Stored items:
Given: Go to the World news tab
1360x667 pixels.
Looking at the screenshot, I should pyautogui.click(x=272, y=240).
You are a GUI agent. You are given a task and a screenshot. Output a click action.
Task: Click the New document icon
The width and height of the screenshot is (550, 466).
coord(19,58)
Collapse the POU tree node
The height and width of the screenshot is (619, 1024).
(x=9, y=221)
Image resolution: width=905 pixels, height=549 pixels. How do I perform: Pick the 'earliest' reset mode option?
--
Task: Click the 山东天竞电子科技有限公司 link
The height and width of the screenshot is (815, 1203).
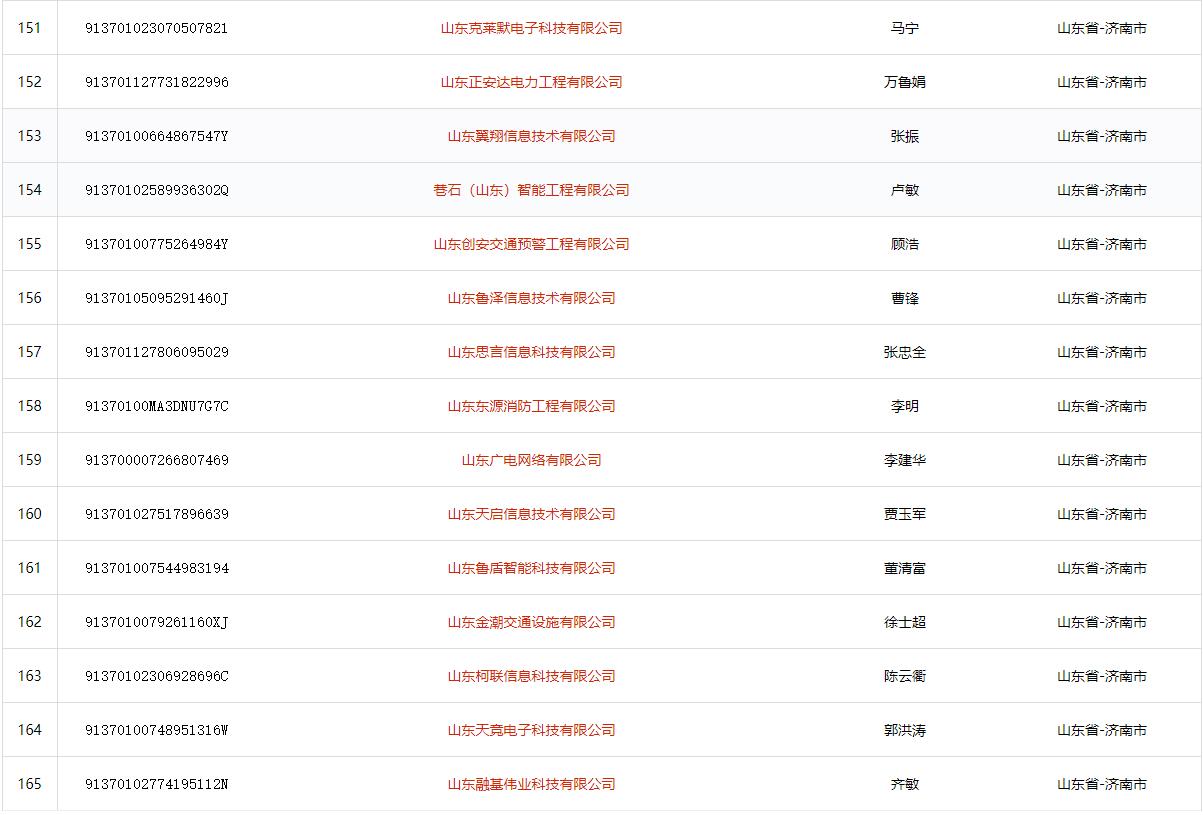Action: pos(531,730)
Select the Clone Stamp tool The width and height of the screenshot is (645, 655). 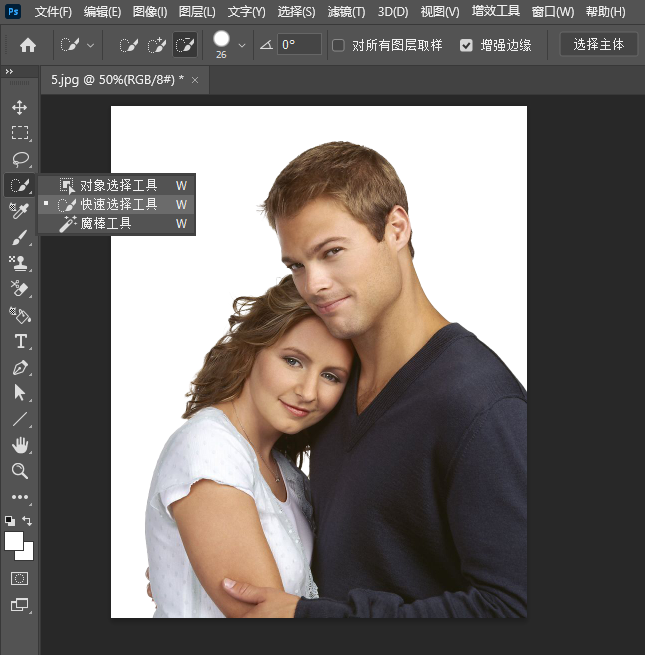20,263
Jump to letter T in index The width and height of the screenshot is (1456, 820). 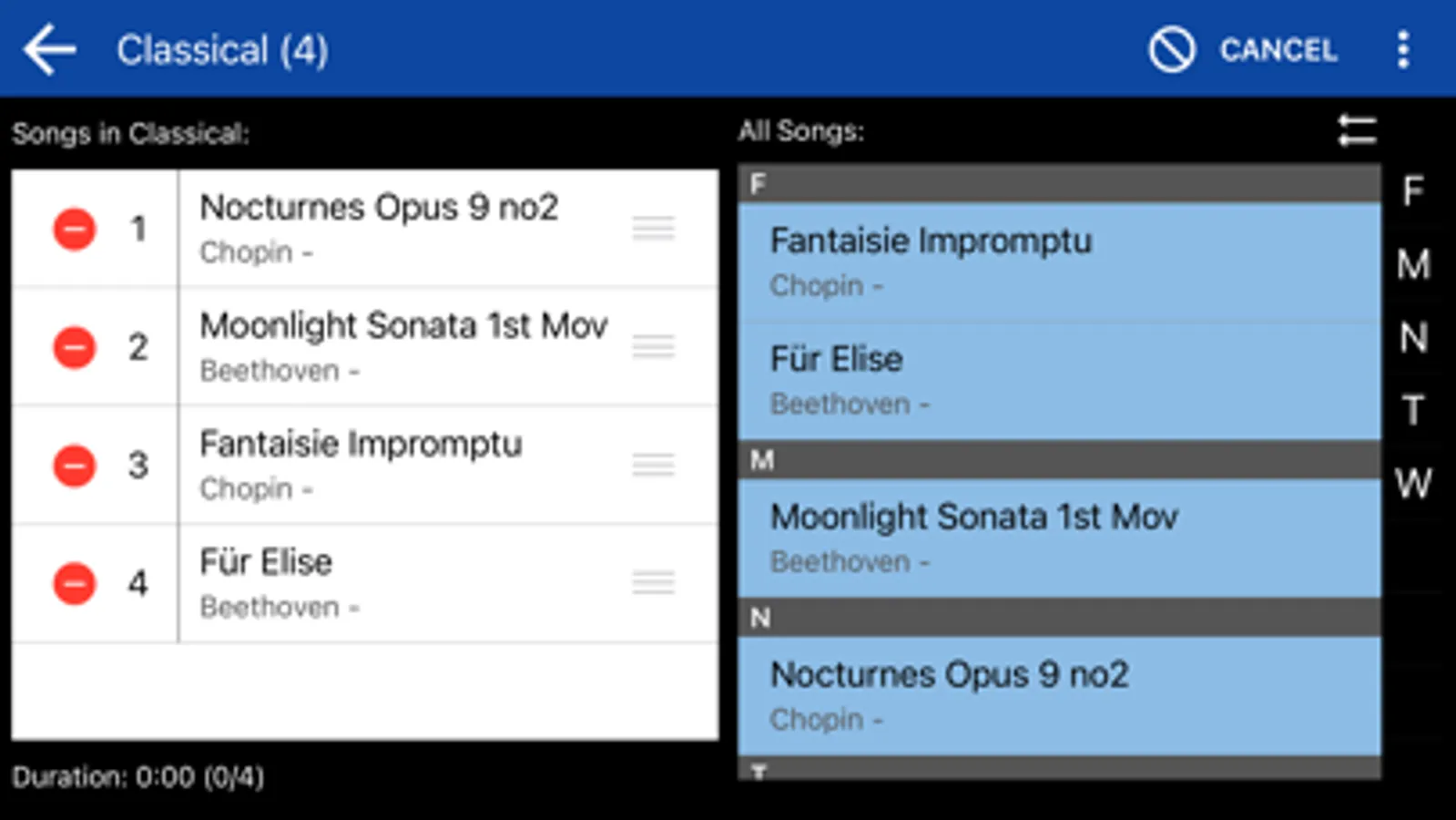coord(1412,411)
...
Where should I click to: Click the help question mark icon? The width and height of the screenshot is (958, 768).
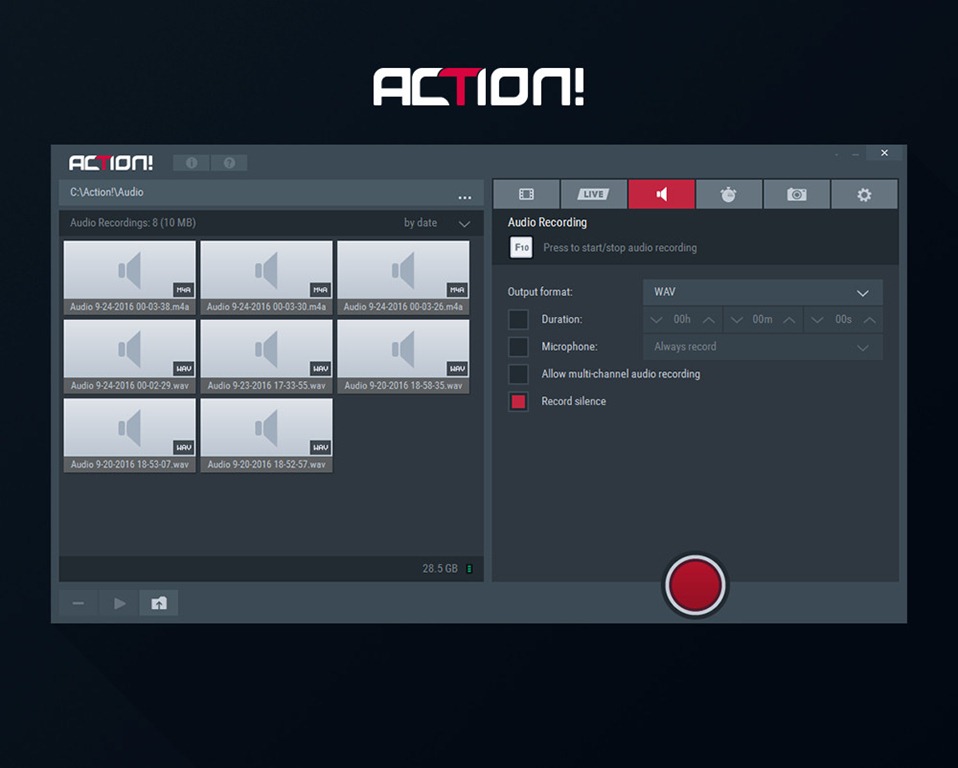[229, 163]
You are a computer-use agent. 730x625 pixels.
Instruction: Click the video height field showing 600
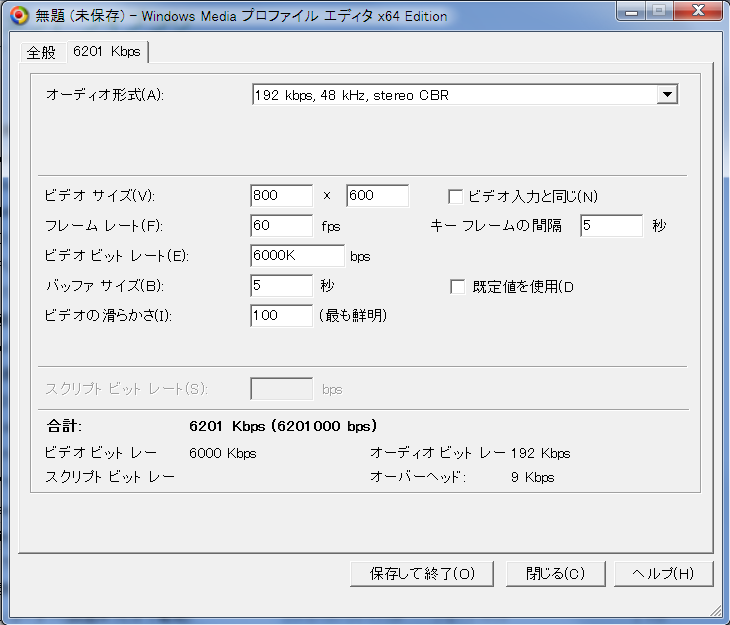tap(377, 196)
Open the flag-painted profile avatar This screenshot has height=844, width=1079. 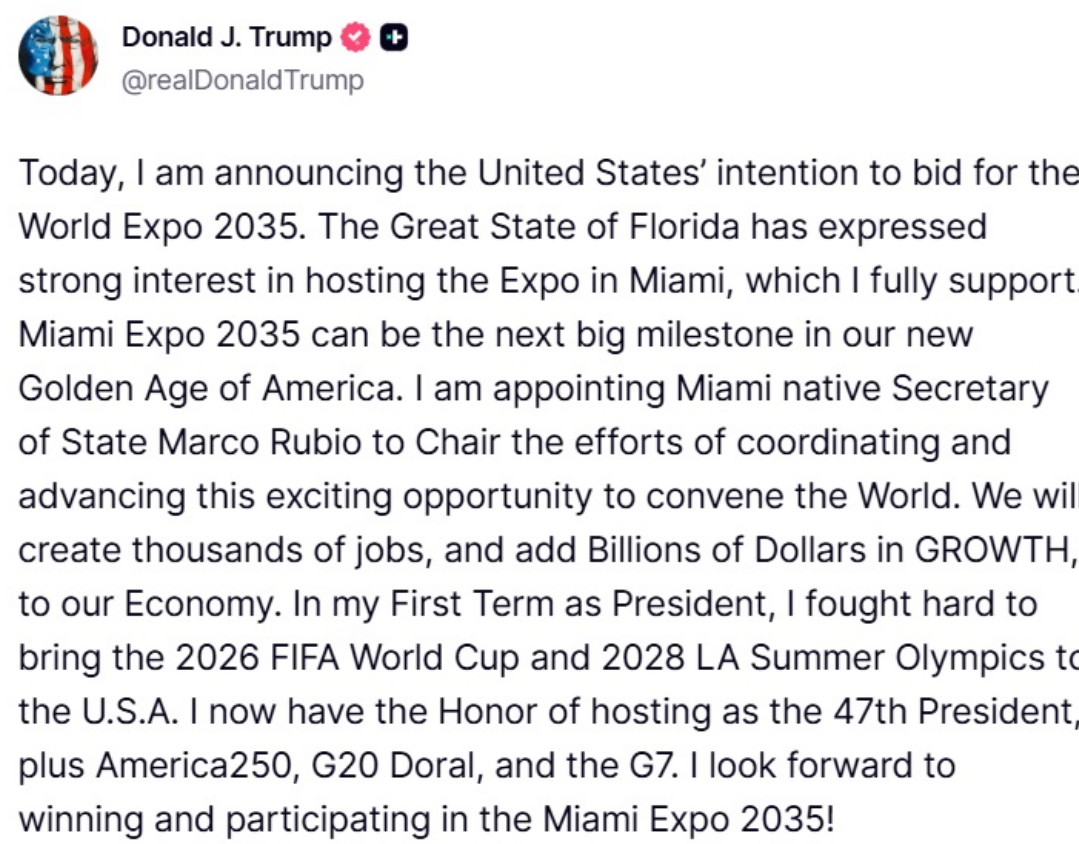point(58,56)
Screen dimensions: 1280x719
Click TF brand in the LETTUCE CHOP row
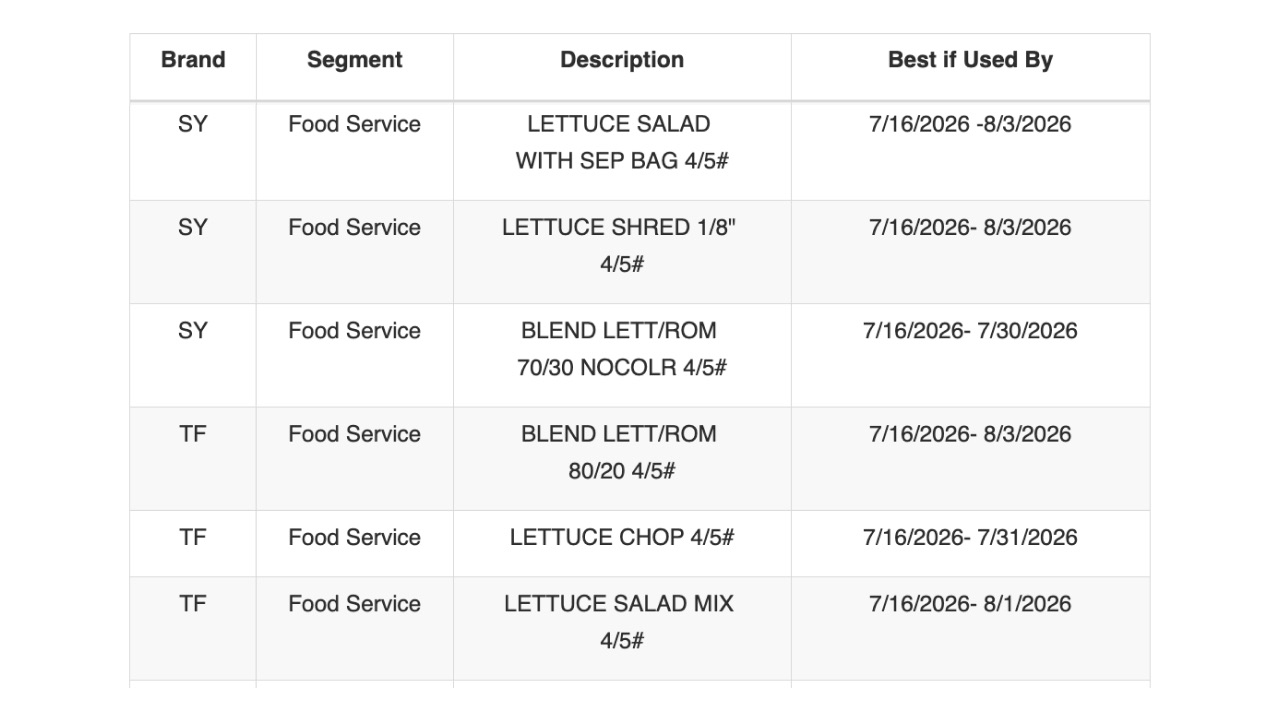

* EXERCISE BRIEF
Beginning with the line that has "Given: Go to the World news tab" and ending with the line that has "Image resolution: width=905", set down the lines above exactly and include no others.

* RESPONSE AREA
Given: Go to the World news tab
1360x667 pixels.
Looking at the screenshot, I should pyautogui.click(x=272, y=240).
You are a GUI agent. You are given a task and a screenshot. Output a click action.
Task: Click the New document icon
The width and height of the screenshot is (550, 466).
coord(19,58)
Collapse the POU tree node
The height and width of the screenshot is (619, 1024).
(x=9, y=221)
Image resolution: width=905 pixels, height=549 pixels. How do I perform: Pick the 'earliest' reset mode option?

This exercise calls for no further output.